• PROBLEM REQUIREMENTS: Copy the records starting at the line with "Switch to list view layout" and ending at the line with "point(568,25)", swapping "layout" for "mode" and keeping everything else the same. Give only those lines, and leave out the pictures.

• DATA SUPPLIED:
- - - -
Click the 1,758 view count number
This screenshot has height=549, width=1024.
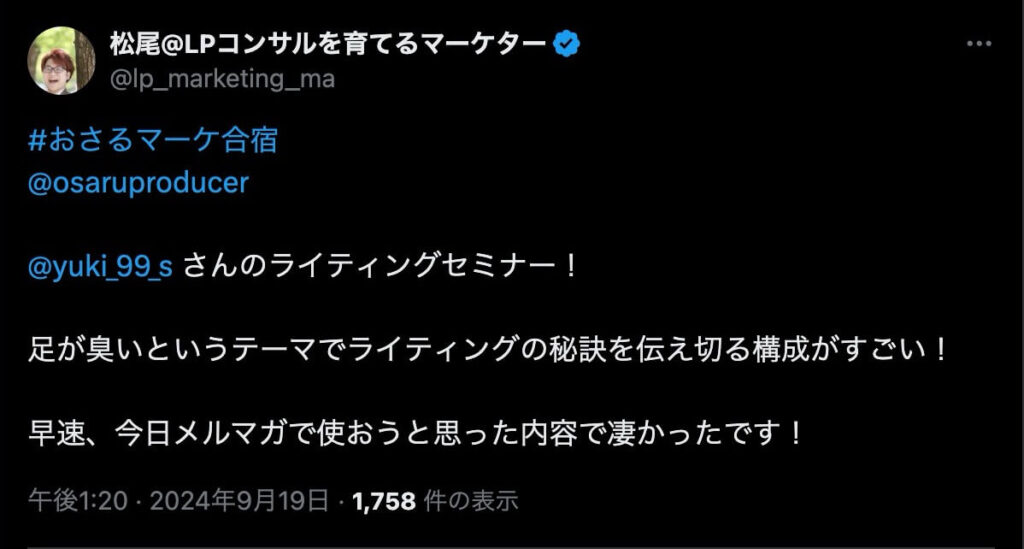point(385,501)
- - - -
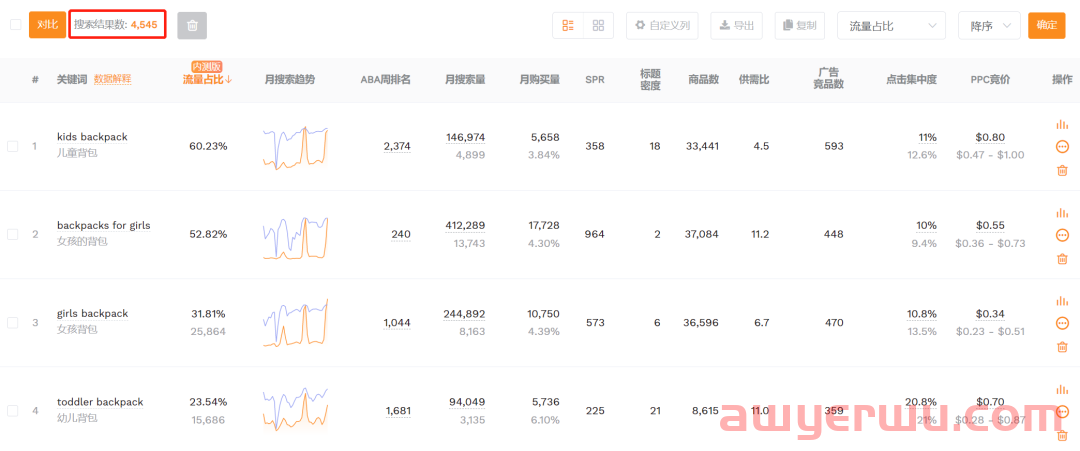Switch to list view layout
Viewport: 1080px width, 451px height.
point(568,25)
- - - -
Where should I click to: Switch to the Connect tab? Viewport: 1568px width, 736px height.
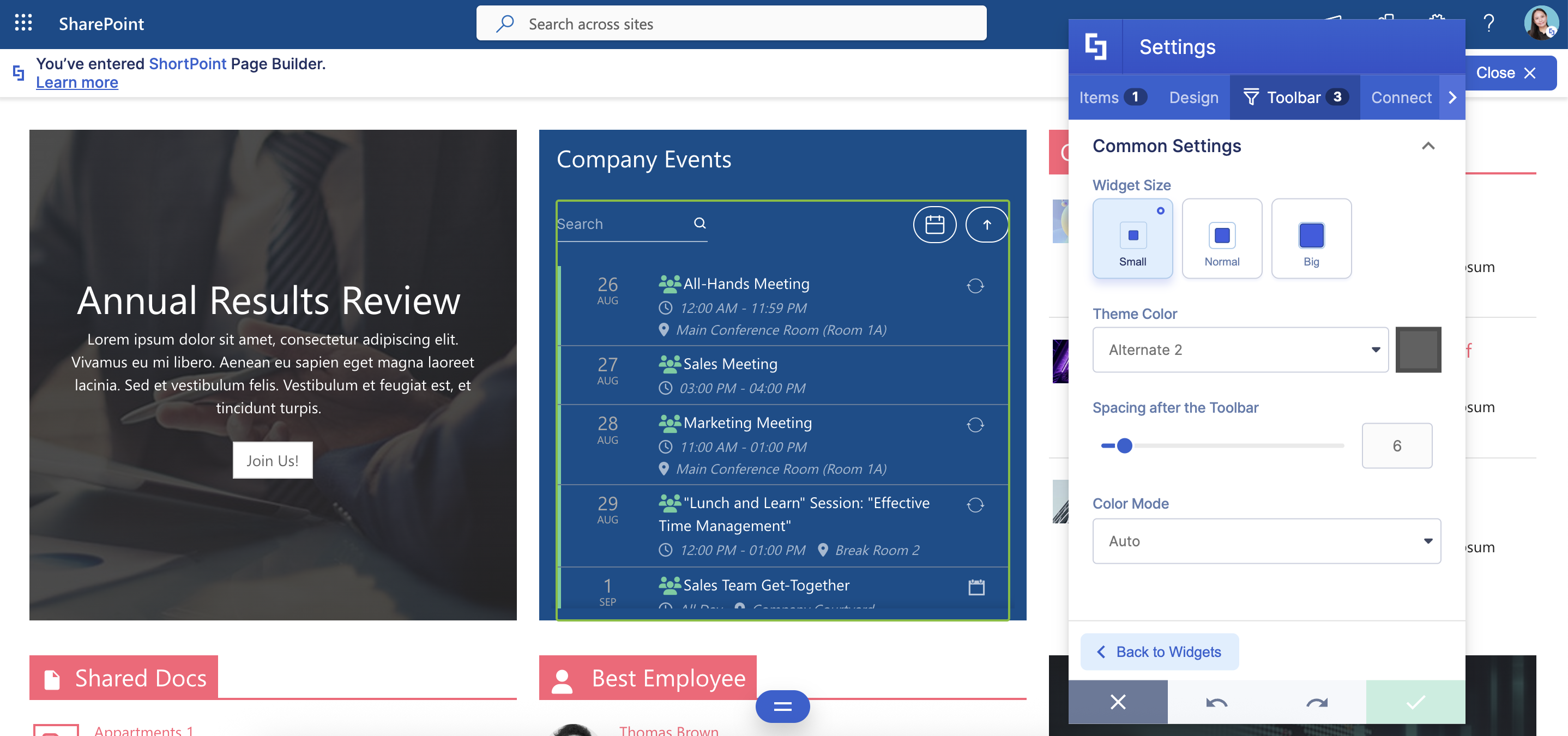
- - - -
• SOLUTION FOR THIS TASK:
Switch to list view mode
Viewport: 1080px width, 451px height.
point(568,25)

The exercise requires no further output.